[BEGIN TEXT TO READ]

Good Success Day #14: The Hallway of Transition

“Forget the former things; do not dwell on the past. See, I am doing a new thing! Now it springs up; do you not perceive it? I am making a way in the wilderness and streams in the wasteland.”Isaiah 43:18-19 (NIV)

THE JOURNEY

Consider the story of Rachel. For eight years, she was a highly respected director at a marketing firm. She was comfortable, well-paid, and knew exactly what was expected of her. But over time, a deep, persistent conviction grew in her heart that she was supposed to leave the corporate world to start an educational non-profit for at-risk youth.

After months of prayer and planning, Rachel finally resigned. She stepped out in faith.

But her transition did not go like a movie montage. The initial grant funding she counted on fell through. Key partnerships were delayed. Six months in, Rachel found herself sitting at her kitchen table, burning through her savings, with no functioning non-profit and no corporate salary.

She was in the hallway. The door to her old life was firmly closed behind her, but the door to her new life hadn’t opened yet.

Panic set in. She began obsessively checking her old firm’s job postings, wondering if she had made a massive mistake. She idealized her past, forgetting how unfulfilled she had been, and started viewing her current struggle as proof that God had abandoned her.

A wise mentor recognized Rachel’s panic and gave her a vital piece of advice: “Rachel, you are in the wilderness. The wilderness is not a mistake; it is a required curriculum. God is using this delay to strip away your corporate reliance and teach you how to depend entirely on Him. If He handed you the non-profit today, you would run it like your old marketing firm. You have to let the wilderness change your mindset first.”

Rachel stopped looking backward. She stopped trying to pry the new door open. She focused on learning the daily lessons of trust and resilience right there in the hallway. Nine months later, the funding arrived, and the non-profit launched—and Rachel led it with a quiet, unshakeable faith she never could have developed in her comfortable corporate office.

Heart of the Matter

Success is rarely a straight, unbroken line. It involves seasons of profound transition.

[END TEXT TO READ]
[BEGIN DATA EXCERPT]

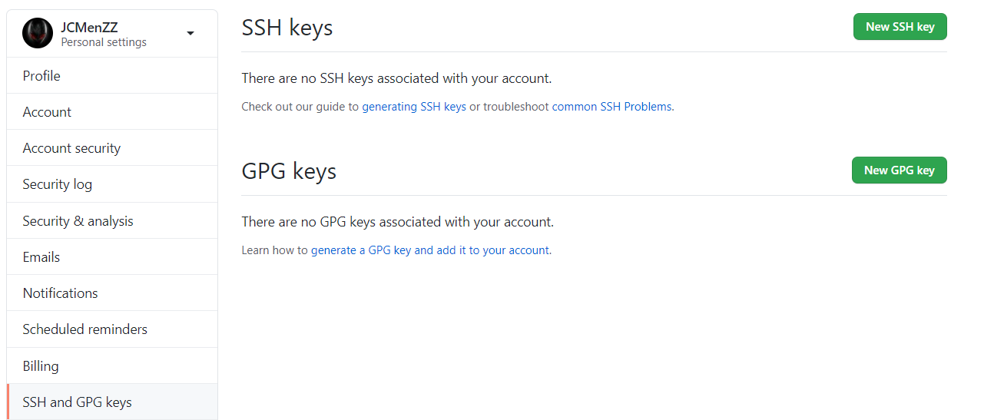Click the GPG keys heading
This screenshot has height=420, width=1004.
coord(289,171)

[END DATA EXCERPT]

### BRIEF
Reproduce the entire devotional on transition word for word. Please work from the devotional alone and set the data aside.

### RESPONSE
Good Success Day #14: The Hallway of Transition

“Forget the former things; do not dwell on the past. See, I am doing a new thing! Now it springs up; do you not perceive it? I am making a way in the wilderness and streams in the wasteland.”Isaiah 43:18-19 (NIV)

THE JOURNEY

Consider the story of Rachel. For eight years, she was a highly respected director at a marketing firm. She was comfortable, well-paid, and knew exactly what was expected of her. But over time, a deep, persistent conviction grew in her heart that she was supposed to leave the corporate world to start an educational non-profit for at-risk youth.

After months of prayer and planning, Rachel finally resigned. She stepped out in faith.

But her transition did not go like a movie montage. The initial grant funding she counted on fell through. Key partnerships were delayed. Six months in, Rachel found herself sitting at her kitchen table, burning through her savings, with no functioning non-profit and no corporate salary.

She was in the hallway. The door to her old life was firmly closed behind her, but the door to her new life hadn’t opened yet.

Panic set in. She began obsessively checking her old firm’s job postings, wondering if she had made a massive mistake. She idealized her past, forgetting how unfulfilled she had been, and started viewing her current struggle as proof that God had abandoned her.

A wise mentor recognized Rachel’s panic and gave her a vital piece of advice: “Rachel, you are in the wilderness. The wilderness is not a mistake; it is a required curriculum. God is using this delay to strip away your corporate reliance and teach you how to depend entirely on Him. If He handed you the non-profit today, you would run it like your old marketing firm. You have to let the wilderness change your mindset first.”

Rachel stopped looking backward. She stopped trying to pry the new door open. She focused on learning the daily lessons of trust and resilience right there in the hallway. Nine months later, the funding arrived, and the non-profit launched—and Rachel led it with a quiet, unshakeable faith she never could have developed in her comfortable corporate office.

Heart of the Matter

Success is rarely a straight, unbroken line. It involves seasons of profound transition.